Before HARRY T. EDWARDS, STEPHEN F. WILLIAMS and RANDOLPH, Circuit Judges.


JUDGMENT

PER CURIAM

The appeal was considered on the record from the United States District Court for the District of Columbia and on the briefs filed by the parties and arguments by counsel. After full review of the case, the court is satisfied that appropriate disposition of the appeal does not warrant an opinion. See D.C. Cir. Rule 14(c). For the reasons stated in the accompanying memorandum it is

ORDERED and ADJUDGED that the judgment of the District Court be affirmed.

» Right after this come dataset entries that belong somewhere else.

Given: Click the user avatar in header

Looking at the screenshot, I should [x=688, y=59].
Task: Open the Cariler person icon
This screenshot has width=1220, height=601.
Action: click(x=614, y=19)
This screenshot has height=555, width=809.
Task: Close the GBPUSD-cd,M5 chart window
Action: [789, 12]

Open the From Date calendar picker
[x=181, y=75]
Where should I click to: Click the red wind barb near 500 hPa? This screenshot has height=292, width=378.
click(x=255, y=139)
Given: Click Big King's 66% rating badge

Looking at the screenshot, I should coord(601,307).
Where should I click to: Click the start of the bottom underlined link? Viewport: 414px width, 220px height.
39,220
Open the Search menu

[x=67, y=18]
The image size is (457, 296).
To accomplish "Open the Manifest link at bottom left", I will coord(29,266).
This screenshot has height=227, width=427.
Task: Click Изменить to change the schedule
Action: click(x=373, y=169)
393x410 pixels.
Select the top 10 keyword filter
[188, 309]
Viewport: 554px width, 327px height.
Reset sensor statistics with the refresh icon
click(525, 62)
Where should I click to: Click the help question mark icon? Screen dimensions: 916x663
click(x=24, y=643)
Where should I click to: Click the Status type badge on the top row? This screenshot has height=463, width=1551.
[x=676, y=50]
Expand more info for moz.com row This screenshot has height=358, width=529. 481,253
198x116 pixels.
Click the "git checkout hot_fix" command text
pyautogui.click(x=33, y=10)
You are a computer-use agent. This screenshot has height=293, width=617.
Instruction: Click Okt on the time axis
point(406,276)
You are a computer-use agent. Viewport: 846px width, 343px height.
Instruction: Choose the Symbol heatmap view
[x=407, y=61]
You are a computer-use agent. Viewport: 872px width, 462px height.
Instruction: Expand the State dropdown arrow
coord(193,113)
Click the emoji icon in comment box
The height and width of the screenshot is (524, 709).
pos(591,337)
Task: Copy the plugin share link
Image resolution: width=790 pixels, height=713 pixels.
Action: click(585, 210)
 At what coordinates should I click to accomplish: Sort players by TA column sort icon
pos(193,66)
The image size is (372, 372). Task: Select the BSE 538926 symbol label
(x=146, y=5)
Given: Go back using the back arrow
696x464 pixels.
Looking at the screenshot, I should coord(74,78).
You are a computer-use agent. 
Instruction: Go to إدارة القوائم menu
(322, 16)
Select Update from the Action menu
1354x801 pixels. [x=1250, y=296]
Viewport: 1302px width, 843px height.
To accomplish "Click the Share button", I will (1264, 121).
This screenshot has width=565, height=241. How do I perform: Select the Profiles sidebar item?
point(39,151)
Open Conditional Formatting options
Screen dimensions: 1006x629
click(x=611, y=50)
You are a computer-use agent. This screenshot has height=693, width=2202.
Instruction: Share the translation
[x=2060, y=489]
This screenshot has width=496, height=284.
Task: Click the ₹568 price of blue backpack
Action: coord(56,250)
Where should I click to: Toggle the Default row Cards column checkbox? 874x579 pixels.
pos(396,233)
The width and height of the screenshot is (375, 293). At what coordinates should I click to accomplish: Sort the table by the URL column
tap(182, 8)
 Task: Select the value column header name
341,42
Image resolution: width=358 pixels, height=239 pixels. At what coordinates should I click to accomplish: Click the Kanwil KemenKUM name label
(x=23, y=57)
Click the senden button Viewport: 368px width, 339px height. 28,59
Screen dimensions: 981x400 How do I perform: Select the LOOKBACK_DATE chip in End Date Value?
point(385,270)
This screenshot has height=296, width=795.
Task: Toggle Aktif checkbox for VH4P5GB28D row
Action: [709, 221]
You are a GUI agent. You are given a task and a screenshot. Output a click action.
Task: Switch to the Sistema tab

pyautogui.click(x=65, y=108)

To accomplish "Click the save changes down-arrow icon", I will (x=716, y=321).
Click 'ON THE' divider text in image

The Clerk is directed to withhold issuance of the mandate herein until seven days after disposition of any timely petition for rehearing. See D.C. Cir. Rule 15.

MEMORANDUM

Police found Wayne Davis in a townhouse full of narcotics, firearms and the paraphernalia of a narcotics enterprise. He and six others also discovered there were jointly tried in the District Court and convicted on three narcotics counts (possession with intent to distribute cocaine, marijuana and more than 50 grams of a substance containing cocaine base, in violation of 21 U.S.C. §§ 841(a) (1), 841(b) (1)) as well as a predicate firearms count under 18 U.S.C. § 924(c). In this appeal, Davis claims that the evidence before the jury was insufficient to support his convictions, and that the testimony of one officer, John Seiler, was constitutional error.1  We reject both claims.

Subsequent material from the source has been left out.